Puck lui sourit à moitié et se retourna. Blaine le regarda un moment pendant que les autres continuaient à parler de jeux vidéos. Puck avait l'air d'être intimidé auprès de lui et même s'il était de plus en plus curieux de ce comportement, il n'en parlerait à personne même pas Kurt. Selon Dave et Finn, Puck était un de ses grands fans. Il espérait que passer du temps avec les garçons lui montreraient qu'il n'était qu'un autre garçon comme eux mais Puck semblait avoir besoin de plus de temps pour s'habituer à sa présence. Et Blaine n'avait pas de problème à l'accepter. Il voulait que Puck soit assez confortable avec lui pour pouvoir lui parler. Jusque là, il ignorerait la manière dont Puck le regardait avec admiration quand il pensait que personne ne le remarquait et il continuerait à lui montrer qu'il n'est qu'un autre garçon. Puck l'approcherait quand il serait prêt.
Dimanche soir, Kurt et Blaine étaient couchés l'un face à l'autre. Leurs bras et jambes étaient entremêlés, leurs lèvres se touchaient pour des simples baisers. Il était tard et Kurt avait besoin de dormir, mais aucun des deux ne souhaitait que leur nuit ne finisse. Une fois la reprise des cours, Kurt serait occupé au lycée avec les devoirs, les Cheerios, la préparation des Nationales, et Blaine resterait seul à la maison. Si Kurt pouvait décider, il choisirait de rester avec Blaine à la maison jusqu'à ce qu'il reparte pour la deuxième partie de la tournée.

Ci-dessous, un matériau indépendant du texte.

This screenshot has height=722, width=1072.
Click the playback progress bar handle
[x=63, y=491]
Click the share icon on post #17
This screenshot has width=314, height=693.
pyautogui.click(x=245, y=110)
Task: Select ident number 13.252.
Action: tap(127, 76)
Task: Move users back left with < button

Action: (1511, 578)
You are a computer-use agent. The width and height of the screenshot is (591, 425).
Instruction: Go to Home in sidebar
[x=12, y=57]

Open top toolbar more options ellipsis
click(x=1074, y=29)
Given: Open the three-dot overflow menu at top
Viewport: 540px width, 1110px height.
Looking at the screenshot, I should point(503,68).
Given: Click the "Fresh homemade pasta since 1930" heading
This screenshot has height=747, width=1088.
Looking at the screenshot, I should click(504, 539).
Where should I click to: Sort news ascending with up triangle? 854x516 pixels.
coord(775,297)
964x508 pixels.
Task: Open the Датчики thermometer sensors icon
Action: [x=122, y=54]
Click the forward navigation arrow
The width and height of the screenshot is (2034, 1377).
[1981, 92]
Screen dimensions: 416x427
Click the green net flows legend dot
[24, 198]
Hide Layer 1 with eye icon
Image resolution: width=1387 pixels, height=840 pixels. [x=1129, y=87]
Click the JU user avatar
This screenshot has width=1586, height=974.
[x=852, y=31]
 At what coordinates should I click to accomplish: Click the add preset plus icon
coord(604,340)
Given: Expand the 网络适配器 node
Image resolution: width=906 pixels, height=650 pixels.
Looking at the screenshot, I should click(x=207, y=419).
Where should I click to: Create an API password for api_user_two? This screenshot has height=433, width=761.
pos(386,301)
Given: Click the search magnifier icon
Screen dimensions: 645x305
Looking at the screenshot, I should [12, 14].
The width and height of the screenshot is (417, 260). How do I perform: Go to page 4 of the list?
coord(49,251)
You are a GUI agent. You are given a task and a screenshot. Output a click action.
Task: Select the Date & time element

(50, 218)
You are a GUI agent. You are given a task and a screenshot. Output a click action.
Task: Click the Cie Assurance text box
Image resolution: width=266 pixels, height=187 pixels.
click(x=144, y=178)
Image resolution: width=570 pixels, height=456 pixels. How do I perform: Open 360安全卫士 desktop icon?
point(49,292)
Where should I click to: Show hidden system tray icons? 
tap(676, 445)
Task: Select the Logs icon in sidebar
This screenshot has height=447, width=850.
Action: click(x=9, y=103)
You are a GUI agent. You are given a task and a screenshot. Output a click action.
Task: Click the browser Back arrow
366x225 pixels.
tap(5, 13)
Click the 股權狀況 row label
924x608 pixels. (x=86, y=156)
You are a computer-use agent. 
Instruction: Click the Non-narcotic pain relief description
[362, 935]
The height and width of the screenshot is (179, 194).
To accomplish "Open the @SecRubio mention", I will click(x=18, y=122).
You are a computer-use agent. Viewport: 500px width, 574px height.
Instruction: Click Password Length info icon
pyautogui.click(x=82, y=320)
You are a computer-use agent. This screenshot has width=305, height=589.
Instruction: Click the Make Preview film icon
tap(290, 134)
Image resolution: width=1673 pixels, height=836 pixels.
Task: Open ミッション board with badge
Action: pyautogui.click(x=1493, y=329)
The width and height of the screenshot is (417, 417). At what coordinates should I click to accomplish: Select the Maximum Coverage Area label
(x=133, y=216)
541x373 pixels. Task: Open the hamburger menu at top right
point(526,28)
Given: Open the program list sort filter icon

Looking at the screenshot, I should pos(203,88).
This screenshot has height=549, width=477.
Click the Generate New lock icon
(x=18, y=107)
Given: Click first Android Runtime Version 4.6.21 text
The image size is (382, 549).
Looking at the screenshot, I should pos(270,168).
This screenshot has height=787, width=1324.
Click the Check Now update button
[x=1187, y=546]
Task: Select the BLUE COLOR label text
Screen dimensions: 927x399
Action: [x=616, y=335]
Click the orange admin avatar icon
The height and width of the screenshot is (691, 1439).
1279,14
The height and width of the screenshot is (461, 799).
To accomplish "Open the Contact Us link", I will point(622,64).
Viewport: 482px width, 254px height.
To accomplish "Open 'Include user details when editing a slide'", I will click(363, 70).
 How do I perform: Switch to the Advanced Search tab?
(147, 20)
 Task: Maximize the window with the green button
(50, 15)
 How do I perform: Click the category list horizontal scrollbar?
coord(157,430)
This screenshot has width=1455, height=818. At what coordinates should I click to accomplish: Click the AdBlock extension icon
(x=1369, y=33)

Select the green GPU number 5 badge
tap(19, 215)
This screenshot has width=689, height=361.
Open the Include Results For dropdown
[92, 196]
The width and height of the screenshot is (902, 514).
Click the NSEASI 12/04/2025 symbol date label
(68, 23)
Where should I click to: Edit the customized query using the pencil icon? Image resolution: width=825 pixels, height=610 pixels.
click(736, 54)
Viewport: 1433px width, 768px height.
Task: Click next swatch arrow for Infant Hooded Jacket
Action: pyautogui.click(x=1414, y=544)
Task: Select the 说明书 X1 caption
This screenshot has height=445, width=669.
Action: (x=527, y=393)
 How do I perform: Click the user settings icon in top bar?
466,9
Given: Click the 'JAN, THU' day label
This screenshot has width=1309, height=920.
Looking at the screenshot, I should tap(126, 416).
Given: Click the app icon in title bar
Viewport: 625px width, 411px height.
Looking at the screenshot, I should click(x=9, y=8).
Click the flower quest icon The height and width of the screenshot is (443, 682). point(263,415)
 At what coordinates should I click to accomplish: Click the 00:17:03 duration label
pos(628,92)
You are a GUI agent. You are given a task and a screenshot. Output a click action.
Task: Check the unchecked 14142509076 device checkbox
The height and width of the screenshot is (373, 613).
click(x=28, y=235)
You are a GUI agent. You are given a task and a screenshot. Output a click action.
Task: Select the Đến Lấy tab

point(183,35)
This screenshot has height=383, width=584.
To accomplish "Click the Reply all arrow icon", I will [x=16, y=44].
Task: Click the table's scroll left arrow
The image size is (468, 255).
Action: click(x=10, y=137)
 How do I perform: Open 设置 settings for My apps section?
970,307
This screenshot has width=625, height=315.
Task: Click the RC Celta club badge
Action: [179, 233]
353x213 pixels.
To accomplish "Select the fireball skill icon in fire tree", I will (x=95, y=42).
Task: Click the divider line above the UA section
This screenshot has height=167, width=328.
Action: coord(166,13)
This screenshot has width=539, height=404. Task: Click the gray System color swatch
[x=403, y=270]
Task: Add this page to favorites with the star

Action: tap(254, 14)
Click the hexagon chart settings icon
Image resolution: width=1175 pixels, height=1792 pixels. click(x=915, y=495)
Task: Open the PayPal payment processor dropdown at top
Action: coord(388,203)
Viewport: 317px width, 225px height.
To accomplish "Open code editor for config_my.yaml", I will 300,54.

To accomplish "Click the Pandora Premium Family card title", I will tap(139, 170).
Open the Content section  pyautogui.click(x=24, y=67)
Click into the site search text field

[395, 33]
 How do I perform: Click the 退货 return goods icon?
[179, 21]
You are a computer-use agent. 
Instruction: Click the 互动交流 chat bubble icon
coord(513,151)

« Tu es nerveux pour demain ? » demanda Blaine, en prenant les doigts de Kurt pour les embrasser.
Kurt pouffa. « Non, » répondit-il. Blaine leva son sourcil absolument pas convaincu et Kurt céda. « D'accord, d'accord. Je suis un peu nerveux, » admit-il mécontent.
« Qu'est-ce qui te préoccupes ? »
« Je ne sais pas, » dit Kurt en haussant les épaules. « Je suppose que je me demande comment les gens vont se comporter ? Enfin, je sais qu'ils vont agir différemment, mais je ne veux pas passer ma journée à leur dire de dégager. Je ne veux pas m'asseoir avec ces abrutis qui auparavant ne m'ont jamais adressé le parole et qui vont me poser pleins de questions sur toi. »
« Alors fais-le savoir, » suggéra Blaine. « Les gamins de ton lycée te respectent et ont peur de toi utilise ça. La plupart tu les connais depuis toujours. Ils t'écouteront quand tu leur diras de te laisser. J'en suis sur. »
« Alors tu veux que je sois un connard ? » demanda Kurt avec un sourire en coin.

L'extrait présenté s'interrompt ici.